Hier wird es interessant. Lyons wirft John Overdeck vor, über zwanzig Jahre hinweg Vermögen verschoben und mit gemeinsamen Anwälten verschleiert zu haben, während er die Scheidung plante. „John Overdeck ist nicht ein Mann, der eines Morgens aufwachte und entschied, sich scheiden zu lassen." Wenn das stimmt — und es bleibt die offene Frage, was davon vor Gericht Beweis wird —, dann war die Ehe selbst eine Holding-Struktur mit Fleisch und Kaffeeküche. Die unbezahlte Arbeit einer Frau, eingetragen als „marital lifestyle", gegen Aktienpakete, die außerhalb der Ehe wuchsen.
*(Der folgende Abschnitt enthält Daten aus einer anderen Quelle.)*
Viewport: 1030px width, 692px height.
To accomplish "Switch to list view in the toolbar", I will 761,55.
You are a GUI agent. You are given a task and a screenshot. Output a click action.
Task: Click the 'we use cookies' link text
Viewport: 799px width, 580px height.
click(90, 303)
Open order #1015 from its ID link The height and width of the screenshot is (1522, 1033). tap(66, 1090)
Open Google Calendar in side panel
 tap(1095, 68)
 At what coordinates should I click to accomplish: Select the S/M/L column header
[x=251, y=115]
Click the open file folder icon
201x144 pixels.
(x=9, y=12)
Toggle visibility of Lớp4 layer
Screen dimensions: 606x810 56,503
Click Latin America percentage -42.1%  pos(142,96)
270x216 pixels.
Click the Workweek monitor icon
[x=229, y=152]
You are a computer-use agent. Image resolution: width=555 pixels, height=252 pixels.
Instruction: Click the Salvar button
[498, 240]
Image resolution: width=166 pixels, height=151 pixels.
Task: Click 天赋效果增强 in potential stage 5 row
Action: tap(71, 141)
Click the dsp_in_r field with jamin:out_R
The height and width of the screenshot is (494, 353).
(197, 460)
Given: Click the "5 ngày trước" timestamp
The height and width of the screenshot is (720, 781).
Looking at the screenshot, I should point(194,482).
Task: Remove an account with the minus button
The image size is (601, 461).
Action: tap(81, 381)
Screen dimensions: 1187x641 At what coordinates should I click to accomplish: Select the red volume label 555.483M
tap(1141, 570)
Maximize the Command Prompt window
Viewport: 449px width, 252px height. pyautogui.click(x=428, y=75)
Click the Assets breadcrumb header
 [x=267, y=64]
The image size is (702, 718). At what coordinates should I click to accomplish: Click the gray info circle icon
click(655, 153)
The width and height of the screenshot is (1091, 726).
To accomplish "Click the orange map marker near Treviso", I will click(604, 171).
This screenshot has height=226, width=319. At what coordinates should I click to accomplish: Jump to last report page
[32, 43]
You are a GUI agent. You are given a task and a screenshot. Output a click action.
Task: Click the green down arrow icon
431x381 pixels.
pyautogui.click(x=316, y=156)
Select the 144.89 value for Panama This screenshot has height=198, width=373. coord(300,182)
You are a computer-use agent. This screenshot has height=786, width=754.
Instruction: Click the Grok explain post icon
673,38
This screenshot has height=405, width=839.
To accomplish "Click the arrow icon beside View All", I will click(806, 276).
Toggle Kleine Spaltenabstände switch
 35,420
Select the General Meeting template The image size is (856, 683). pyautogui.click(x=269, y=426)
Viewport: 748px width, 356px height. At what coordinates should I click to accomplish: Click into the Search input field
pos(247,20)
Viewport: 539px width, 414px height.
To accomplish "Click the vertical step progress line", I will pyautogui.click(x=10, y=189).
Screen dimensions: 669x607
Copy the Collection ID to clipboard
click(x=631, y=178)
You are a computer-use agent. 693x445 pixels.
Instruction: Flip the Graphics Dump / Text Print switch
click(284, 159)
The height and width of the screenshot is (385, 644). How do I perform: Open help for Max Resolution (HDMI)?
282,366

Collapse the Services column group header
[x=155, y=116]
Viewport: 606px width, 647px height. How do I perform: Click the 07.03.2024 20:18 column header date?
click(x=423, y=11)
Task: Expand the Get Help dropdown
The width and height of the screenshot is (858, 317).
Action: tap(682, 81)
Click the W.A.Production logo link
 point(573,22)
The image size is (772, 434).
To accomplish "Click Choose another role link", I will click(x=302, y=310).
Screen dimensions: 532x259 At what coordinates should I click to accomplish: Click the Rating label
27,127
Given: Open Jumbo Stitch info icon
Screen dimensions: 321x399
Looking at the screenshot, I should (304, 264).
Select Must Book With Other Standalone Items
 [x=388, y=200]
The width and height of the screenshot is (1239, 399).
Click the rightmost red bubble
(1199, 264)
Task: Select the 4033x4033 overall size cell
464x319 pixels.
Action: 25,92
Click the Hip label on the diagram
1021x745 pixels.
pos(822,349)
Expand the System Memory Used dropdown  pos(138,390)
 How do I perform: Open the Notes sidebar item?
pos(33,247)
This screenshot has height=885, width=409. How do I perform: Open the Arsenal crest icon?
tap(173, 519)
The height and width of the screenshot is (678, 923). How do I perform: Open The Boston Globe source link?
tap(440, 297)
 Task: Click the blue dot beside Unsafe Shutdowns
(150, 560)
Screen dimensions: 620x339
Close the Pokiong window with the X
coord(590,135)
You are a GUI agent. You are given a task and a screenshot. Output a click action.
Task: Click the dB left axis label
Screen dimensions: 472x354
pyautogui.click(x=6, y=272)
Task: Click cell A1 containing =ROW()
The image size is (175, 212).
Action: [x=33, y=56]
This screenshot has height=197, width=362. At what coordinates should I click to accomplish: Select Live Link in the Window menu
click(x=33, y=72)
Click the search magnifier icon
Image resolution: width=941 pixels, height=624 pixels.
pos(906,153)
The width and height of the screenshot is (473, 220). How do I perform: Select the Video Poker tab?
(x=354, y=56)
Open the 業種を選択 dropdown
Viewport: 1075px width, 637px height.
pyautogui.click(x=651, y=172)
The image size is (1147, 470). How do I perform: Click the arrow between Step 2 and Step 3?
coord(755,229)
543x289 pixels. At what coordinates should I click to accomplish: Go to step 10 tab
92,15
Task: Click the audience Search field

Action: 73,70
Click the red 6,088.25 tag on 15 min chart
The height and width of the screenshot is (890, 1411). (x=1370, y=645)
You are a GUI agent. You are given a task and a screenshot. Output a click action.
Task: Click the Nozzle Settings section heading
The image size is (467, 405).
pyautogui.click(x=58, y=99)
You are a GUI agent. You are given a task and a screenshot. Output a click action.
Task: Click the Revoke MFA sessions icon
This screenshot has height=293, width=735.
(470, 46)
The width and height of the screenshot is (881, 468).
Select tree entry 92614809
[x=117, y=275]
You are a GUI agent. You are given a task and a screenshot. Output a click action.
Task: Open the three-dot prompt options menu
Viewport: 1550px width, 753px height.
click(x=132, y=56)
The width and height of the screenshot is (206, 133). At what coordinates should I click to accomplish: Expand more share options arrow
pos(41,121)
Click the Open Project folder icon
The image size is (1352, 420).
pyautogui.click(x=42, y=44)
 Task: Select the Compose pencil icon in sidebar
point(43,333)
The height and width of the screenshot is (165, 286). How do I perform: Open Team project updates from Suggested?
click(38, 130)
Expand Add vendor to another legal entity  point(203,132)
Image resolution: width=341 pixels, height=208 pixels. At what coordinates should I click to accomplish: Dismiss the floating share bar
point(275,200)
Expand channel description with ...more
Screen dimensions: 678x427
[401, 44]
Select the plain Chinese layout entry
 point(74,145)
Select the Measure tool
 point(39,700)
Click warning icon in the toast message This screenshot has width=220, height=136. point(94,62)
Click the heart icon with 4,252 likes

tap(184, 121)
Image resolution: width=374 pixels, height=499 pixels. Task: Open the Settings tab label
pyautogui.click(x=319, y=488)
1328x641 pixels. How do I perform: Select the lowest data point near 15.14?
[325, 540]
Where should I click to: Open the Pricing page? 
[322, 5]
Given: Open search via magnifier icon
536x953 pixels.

Wolfe bestreitet die sechshundertdreißig Millionen als Zahlungsangebot. Er nennt siebenhundertdreiundzwanzig Millionen, steuerfrei, und sagt, das sei „mehr als genug, um den Bedürfnien des gemeinsamen Lebensstils gerecht zu werden". Diese Formulierung verdient einen Moment. „Bedarfnisse des gemeinsamen Lebensstils" — das ist die Sprache eines Systems, in dem die Frau definiert wird als Kostenstelle, nicht als Partnerin. Lyons' Zahl: sechs Komma zwei Milliarden. Wolfes Zahl: siebenhundertdreiundzwanzig Millionen. Wolfs eigene Rechnung zu Overdecks Anteil: viereinhalb Milliarden. Selbst intern streiten sie sich nicht ums Ob, sondern ums Wieviel.

Was hier verhandelt wird, ist die Frage, ob ein Hedgefonds, der zum Zeitpunkt der Eheschließung praktisch nur eine Idee war, heute noch jemand anderem gehört als seinem Gründer. Die Antwort entscheidet nicht nur über Laura Overdeck. Sie entscheidet darüber, wie viel Prozent des Landesvermögens in Ehen durchrutschen, wenn einer der beiden wirtschaftlich unsichtbar bleibt — ausgestattet nur mit einem Ring und zwanzig Jahren.

Unklar bleibt, was Two Sigma zwischen 2000 und 2002 tatsächlich an Vermögen hatte, welche Dokumente Lyons dem Gericht vorlegen will und welche Konten der vergangenen zwanzig Jahre tatsächlich geöffnet werden. Unklar bleibt, wer den siebenhundertdreiundzwanzig Millionen zugestimmt hat und warum er ihr das nicht einmal selbst sagte. Und unklar bleibt — wie immer in diesen Sälen — die wichtigste Frage: Wer kontrolliert die Drähte, an denen diese Zahlen entstehen, und wer prüft sie.

Sechs Komma zwei Milliarden. Sechshundertdreißig Millionen. Dazwischen sitzt eine Frau in einem Gerichtssaal in Newark und wartet, dass jemand den Abstand misst.